(Saved data entries)
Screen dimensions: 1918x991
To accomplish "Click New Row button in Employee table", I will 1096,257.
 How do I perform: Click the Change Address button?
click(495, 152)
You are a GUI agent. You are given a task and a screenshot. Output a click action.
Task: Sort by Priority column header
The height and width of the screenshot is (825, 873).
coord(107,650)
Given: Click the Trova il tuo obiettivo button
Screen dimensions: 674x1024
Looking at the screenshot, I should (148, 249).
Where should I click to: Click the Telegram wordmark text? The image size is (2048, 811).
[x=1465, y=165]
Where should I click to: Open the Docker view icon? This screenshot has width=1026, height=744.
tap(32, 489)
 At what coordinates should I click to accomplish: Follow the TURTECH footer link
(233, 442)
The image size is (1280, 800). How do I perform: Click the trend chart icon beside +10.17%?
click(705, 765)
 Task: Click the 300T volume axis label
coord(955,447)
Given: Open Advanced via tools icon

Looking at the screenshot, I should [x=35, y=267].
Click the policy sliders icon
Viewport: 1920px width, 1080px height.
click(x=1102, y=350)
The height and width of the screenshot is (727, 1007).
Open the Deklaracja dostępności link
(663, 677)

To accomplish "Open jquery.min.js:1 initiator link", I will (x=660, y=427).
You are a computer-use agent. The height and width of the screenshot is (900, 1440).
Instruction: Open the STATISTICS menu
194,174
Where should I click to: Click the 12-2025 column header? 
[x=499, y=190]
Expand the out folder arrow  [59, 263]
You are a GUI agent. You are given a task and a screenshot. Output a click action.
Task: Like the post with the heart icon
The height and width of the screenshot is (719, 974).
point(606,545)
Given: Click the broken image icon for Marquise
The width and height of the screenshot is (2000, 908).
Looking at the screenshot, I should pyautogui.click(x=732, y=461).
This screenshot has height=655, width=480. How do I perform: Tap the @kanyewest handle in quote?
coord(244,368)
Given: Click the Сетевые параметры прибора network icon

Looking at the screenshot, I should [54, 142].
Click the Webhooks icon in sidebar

-- Problem to solve --
From the first line down to the last, give the records again exactly.

-- Output of the exercise --
Screen dimensions: 1918x991
To accomplish "Click New Row button in Employee table", I will 1096,257.
 How do I perform: Click the Change Address button?
click(495, 152)
You are a GUI agent. You are given a task and a screenshot. Output a click action.
Task: Sort by Priority column header
The height and width of the screenshot is (825, 873).
coord(107,650)
Given: Click the Trova il tuo obiettivo button
Screen dimensions: 674x1024
Looking at the screenshot, I should (148, 249).
Where should I click to: Click the Telegram wordmark text? The image size is (2048, 811).
[x=1465, y=165]
Where should I click to: Open the Docker view icon? This screenshot has width=1026, height=744.
tap(32, 489)
 At what coordinates should I click to accomplish: Follow the TURTECH footer link
(233, 442)
The image size is (1280, 800). How do I perform: Click the trend chart icon beside +10.17%?
click(705, 765)
 Task: Click the 300T volume axis label
coord(955,447)
Given: Open Advanced via tools icon

Looking at the screenshot, I should [x=35, y=267].
Click the policy sliders icon
Viewport: 1920px width, 1080px height.
click(x=1102, y=350)
The height and width of the screenshot is (727, 1007).
Open the Deklaracja dostępności link
(663, 677)

To accomplish "Open jquery.min.js:1 initiator link", I will (x=660, y=427).
You are a computer-use agent. The height and width of the screenshot is (900, 1440).
Instruction: Open the STATISTICS menu
194,174
Where should I click to: Click the 12-2025 column header? 
[x=499, y=190]
Expand the out folder arrow  [59, 263]
You are a GUI agent. You are given a task and a screenshot. Output a click action.
Task: Like the post with the heart icon
The height and width of the screenshot is (719, 974).
point(606,545)
Given: Click the broken image icon for Marquise
The width and height of the screenshot is (2000, 908).
Looking at the screenshot, I should pyautogui.click(x=732, y=461).
This screenshot has height=655, width=480. How do I perform: Tap the @kanyewest handle in quote?
coord(244,368)
Given: Click the Сетевые параметры прибора network icon

Looking at the screenshot, I should [54, 142].
Click the Webhooks icon in sidebar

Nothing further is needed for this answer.